As the most representative form of art in the 20th Century, film was first included in UNESCO’s Memory of the World Register in 2001, and it was Fritz Lang’s Metropolis that was chosen. Born in 1890 in Vienna, Fritz Lang switched from civil engineering to art in university. He had visited Africa and Asia, and then studied painting in Paris. After retiring from the First World War due to injuries, he joined the studio of famous producer Erich Pommer as a screenwriter. In 1919, he began directing. Expressionist visual style dominated his works in the 1920s, including the profoundly influential sci-fi film Metropolis, Dr. Mabuse The Gambler, Part I & Part II, The Nibelungen, Part I & Part II. The sound film M shot in 1931 was another of his masterpieces. After The Testament of Dr. Mabuse was banned by the Nazi Germany, he left his country and made 23 films in Hollywood, most of which were film noir, such as The Big Heat and Human Desire. In 1976, a few months before he passed away, Fritz Lang received the Life Career Award from the Academy of Science Fiction, Fantasy and Horror Films.
Friedrich Wilhelm Murnau
Gaining world fame for his film Nosferatu, F.W. Murnau was one of the earliest directors who made an international fame.
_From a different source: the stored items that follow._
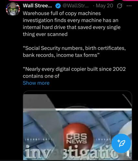138x161 pixels.
Task: Click the long pink bar along the top edge
Action: pyautogui.click(x=61, y=1)
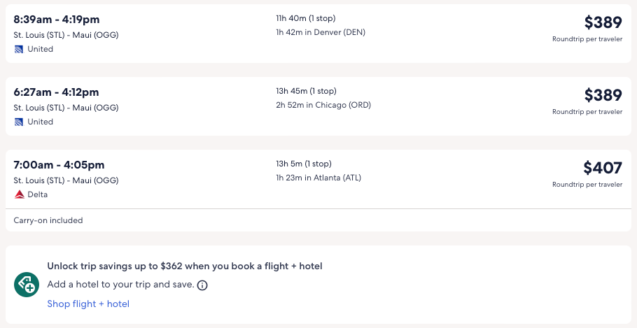Open info icon next to hotel savings text
Viewport: 637px width, 328px height.
(x=202, y=285)
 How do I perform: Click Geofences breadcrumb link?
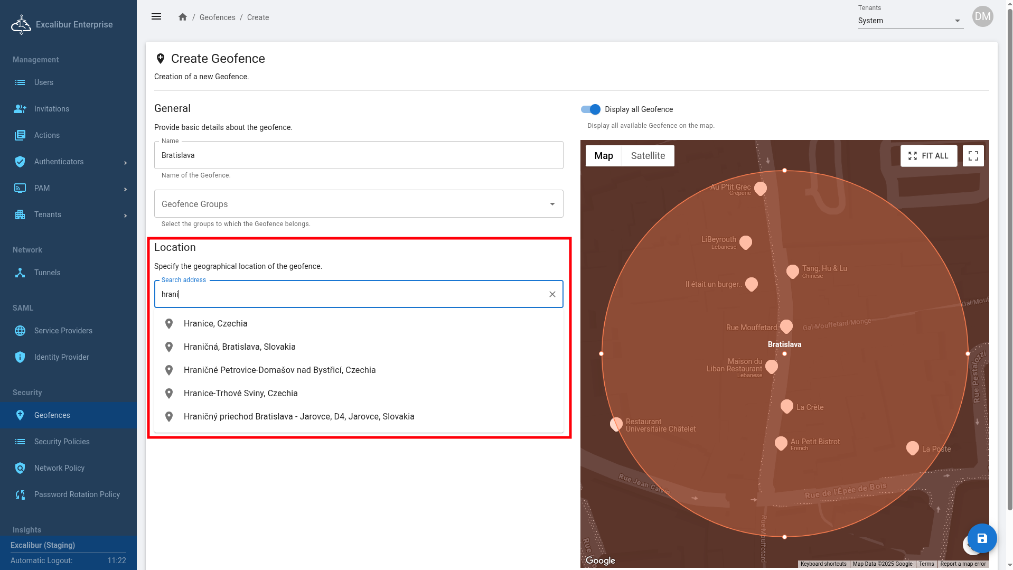click(217, 17)

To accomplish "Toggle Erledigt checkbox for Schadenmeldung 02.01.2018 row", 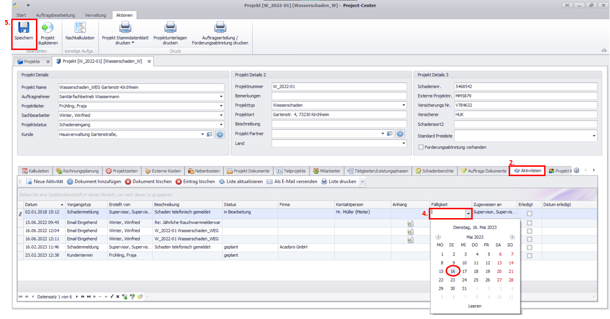I will [529, 213].
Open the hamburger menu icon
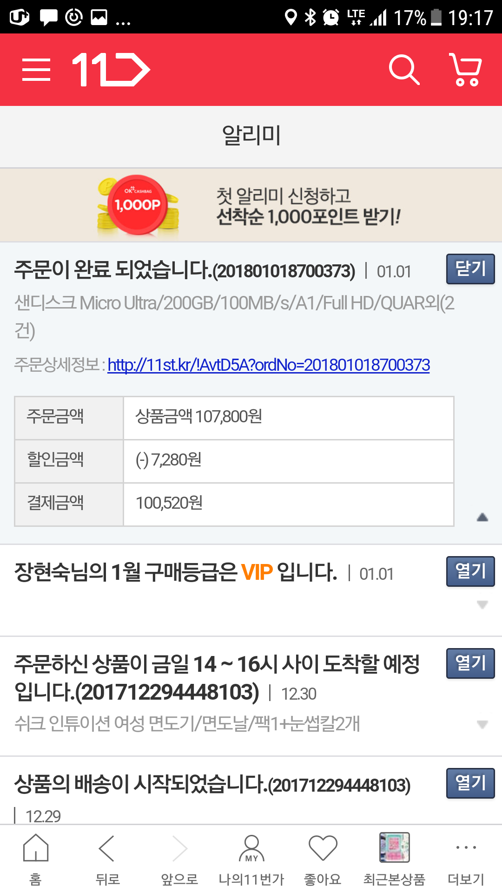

In as early as the 1920s, he was invited to work in Hollywood and was one of the first overseas talents in the American kingdom of film. Sunrise, the first film he made in the USA, was the first Oscar best picture; whereas Tabu was another legendary work which became his swan song after he died young. Murnau was born in 1888 in Bielefeld, Germany. In his youth, Murnau had already shown interest in drama and literature. He studied art history and literature in university, where he was recruited as theatre actor. In 1919, Murnau established his own studio and shot his first picture, The Boy in Blue. The majority of his early films were chamber-dramas adapted from literary works. Successfully combining Expressionist images and horror story, Nosferatu had great influence on the horror movies of later ages. His other famous films include The Last Laugh, which was almost intertitle-free, and the mega production Faust.